Notice one very nice feature of this routine: that it will fit probability curves directly to 0/1 data. Very often, the statistician is faced with a large collection of examples, which involve a dummy variable indicating membership in a class of interest, and an explanatory variable. To smooth the data and approximate the probability of class membership, common practice is to bin the explanatory variable, and assess the mean for each bin. Fancier methods will fit a curve to these binned values, which isn't very smooth or use a kernel regression, which is smooth but typically difficult to encapsulate as code without taking the entire data set along for the ride. GASplineFit solves all of these problems. The genetic algorithm which is its engine doesn't care about the fact that our data may be only zeros and ones: it only cares about optimizing the performance function.

help GASplineFit explains the specifics of this routine, and provides an example of its use.
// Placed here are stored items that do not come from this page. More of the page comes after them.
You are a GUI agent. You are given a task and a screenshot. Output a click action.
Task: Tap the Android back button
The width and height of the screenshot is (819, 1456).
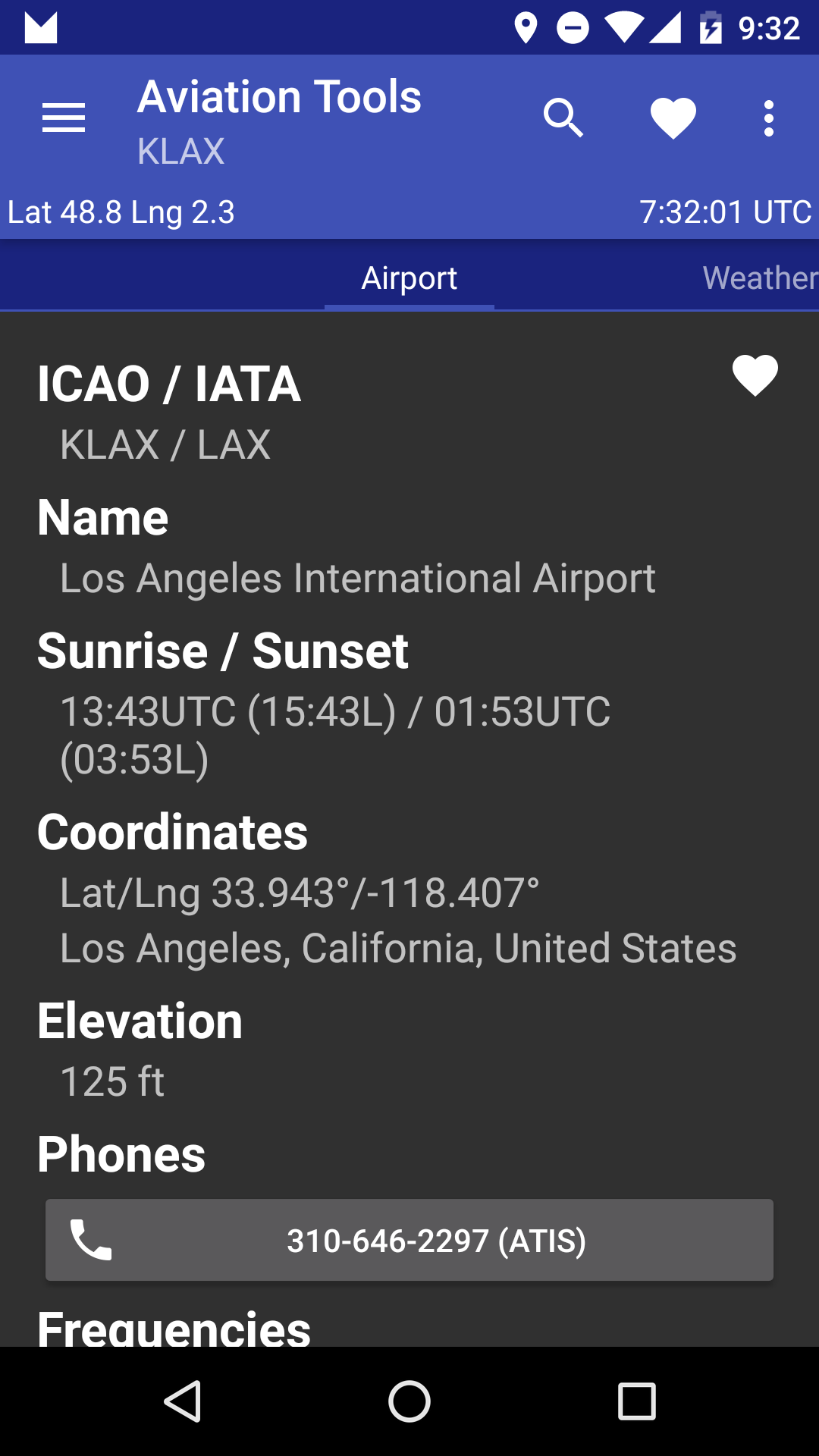(183, 1401)
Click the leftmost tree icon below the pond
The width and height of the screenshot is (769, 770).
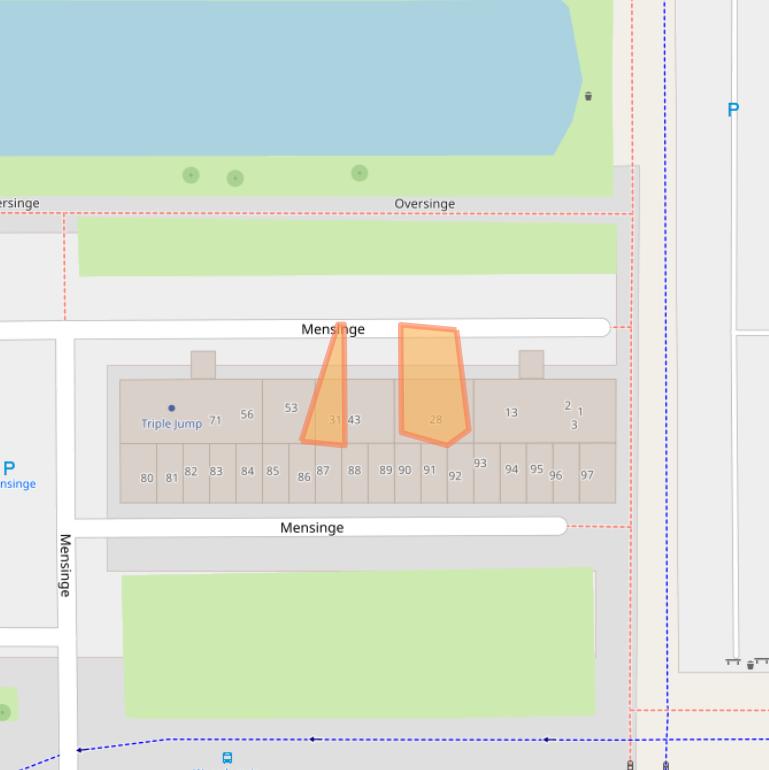coord(191,175)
MATLAB programmers beginning with genetic algorithms may be interested in examining the code, which uses an elitist genetic algorithm.

Saturday, January 13, 2007

Revisiting rand (MATLAB 2007a)

Pseudo-random number generators (PRNG) are frequently used in statistical and machine learning methods for things like train/test selection and solution initialization. (See an interesting discussion of this in the Nov-22-2006 posting, Explicit Randomization in Learning algorithms, on the Machine Learning (Theory) log.) Hence, it is important to understand the operation of the pseudo-random number generator employed in one's code.

I've just gotten word that MATLAB's built-in rand function will be changing (as of MATLAB 2007a) to use the Mersenne Twister method of generating numbers be default. Note that use of 'state' or 'seed' will change to a generator other than the default. Probably the most important impact at a practical level is that code not specifying another generator (not using 'state' or 'seed') will now generate different values.

Note, too, that if the randperm function continues to follow rand's lead (randperm was initialized by initializing rand in the past), then it will also produce different values than in previous releases if rand is not initialized.

I have no word on whether this affects randn or not.

MATLAB programming suggestion: Always initialize the random number functions before calling them. Repeatable results make testing code much easier.

See my post of Dec-07-2006, Quick Tip Regarding rand and randn for more information on rand and randn.

Also see the Mar-19-2008 post, Quasi-Random Numbers.

Also in 2007a, "divide-by-zero" and "log-of-zero" warning messages will be turned off by default.

Friday, January 05, 2007

Model Performance Measurement

A wide variety of model performance measures have been devised. Despite the popularity of mean squared error for numeric models and simple accuracy for classification models, there are many other choices. For my part, I generally prefer mean absolute error for numeric models and the AUC (for class separation) and informational loss (for probability assessment) for classification models.

This log entry is pretty much just a quick giveaway: I have constructed a generic performance calculation MATLAB routine, SampleError.m. Its operation is straightforward, but I find it handy to contain all of these measures in one routine, with the ability to switch among them as a simple parameter change. The use of this routine is simple and is explained by help SampleError and it makes a great building block for modeling routines.

I update many of my MATLAB routines from time to time, and this one is no exception. Presently, though, the following performance measures are supported:

'L-1' (mean absolute error)
'L-2' (mean squared error)
'L-4'
'L-16'
'L-Infinity'
'RMS' (root mean squared error)
'AUC' (requires tiedrank() from Statistics Toolbox)
'Bias'
'Conditional Entropy'
'Cross-Entropy'
'F-Measure'
'Informational Loss'
'MAPE'
'Median Squared Error'
'Worst 10%'
'Worst 20%'

Note: I still need to verify the Cross-Entropy measure. The last two are classification performance measures, being the proportion of the target class found in the predicted most likely 10% and 20%, respectively.

Incidentally, I'd appreciate any feedback on any of the code in this Web log, whether it be about typos, outright coding errors of efficiency issues. Also, please send suggestions for additional measures.